Digital Material consists of slide presentations organized by lesson numbers, which are used by professors in classrooms and displayed on television. The initiative was introduced by Renato Feder, the state secretary of education at the time, who emphasized that the Digital Material would connect students with 21st century technologies, thereby modernizing the educational experience.

== Implementation and changes ==
Digital Material was initially launched in April 2023, and fully implemented by July 2023. The move to digital resources was part of a broader initiative to enhance education through technology. Despite these advancements, the decision to replace traditional scholar books with digital resources led to significant controversy.

During the transition to this digital platform, the "Currículo em Ação" scholar books program was temporarily suspended to allow for the exclusive use of the digital resources provided by CMSP. However, in high school, the program continued within the Technology and Innovation sector during the third term.
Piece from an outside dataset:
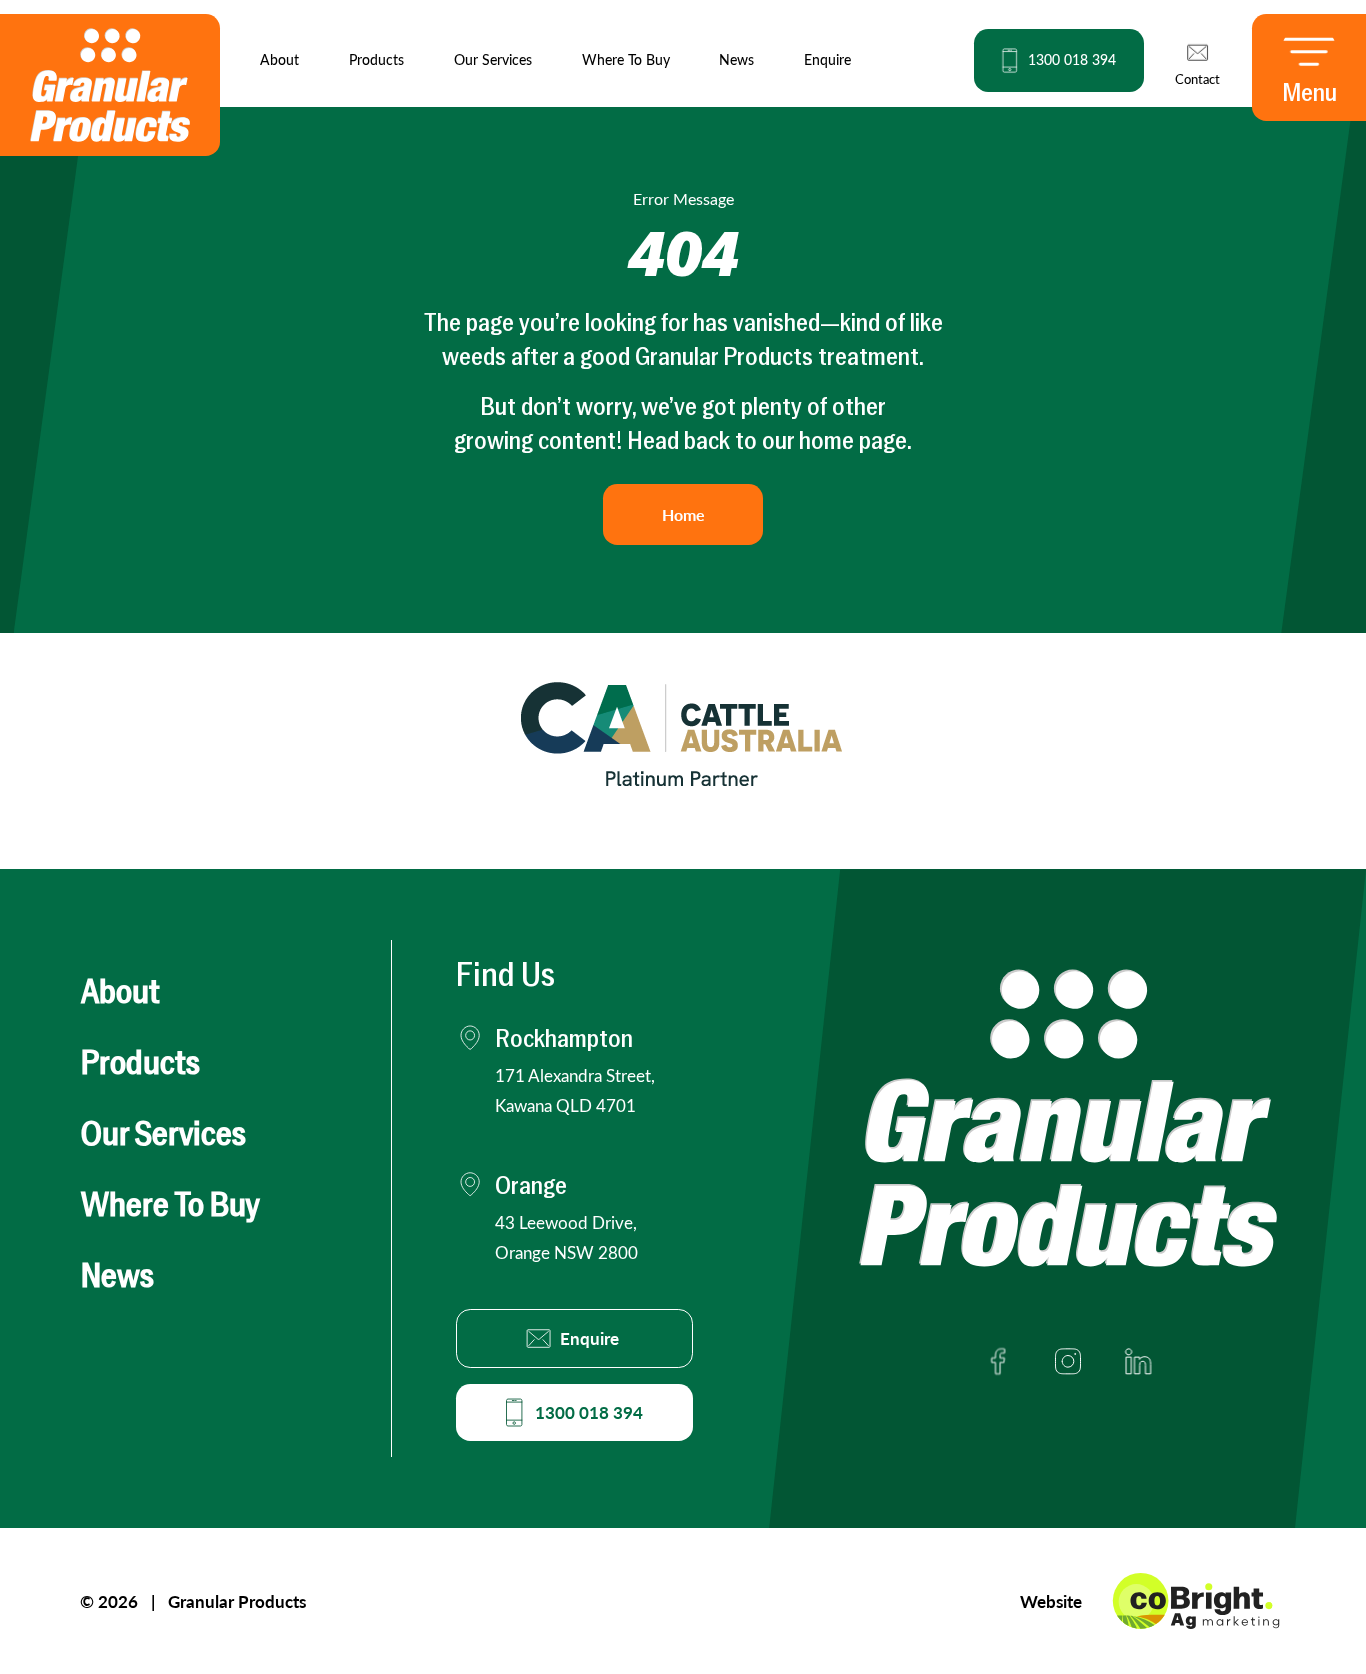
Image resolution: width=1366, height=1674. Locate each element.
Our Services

In August 2023 SEDUC-SP announced the discontinuation of the Brazilian Ministry of Education (MEC) books for 2024, opting instead for the digital materials. However, this decision was reversed on August 16 due to pressure from the judiciary and public outcry. By October 2023, the "Currículo em Ação" books were reintroduced for both elementary and high school students, with specific volumes designated for the fourth term.

== Controversies and failures ==
Digital Material has faced considerable criticism since its launch. Among the notable issues were:
- A slide incorrectly stated that São Paulo had a beach, referencing a decree by then-mayor Jânio Quadros in 1961 that prohibited bikinis on the city's beaches, despite the fact that the city is located at least 70 kilometers from the coast. The slide read: "A proibição do uso de biquínis foi adotada por Jânio Quadros em 1961, quando ele era prefeito de São Paulo. Ele emitiu um decreto vetando o uso de biquínis nas praias da cidade" ("The ban on the use of bikinis was adopted by Jânio Quadros in 1961, when he was mayor of São Paulo. He issued a decree vetoing the use of bikinis on the city's beaches")
- Another slide inaccurately attributed the signing of the Golden Law (Lei Áurea) to Dom Pedro II, when it was actually signed by Princess Isabel.
- A slide intended for 7th-grade students claimed that contaminated water could transmit Parkinson's disease, Alzheimer's disease, and depression. Experts criticized this statement, asserting that it lacked scientific basis and could lead to confusion among students.

Digital Material was found to contain various errors in Portuguese-language usage and mathematical operations. Upon discovery the erroneous materials were swiftly removed and corrected.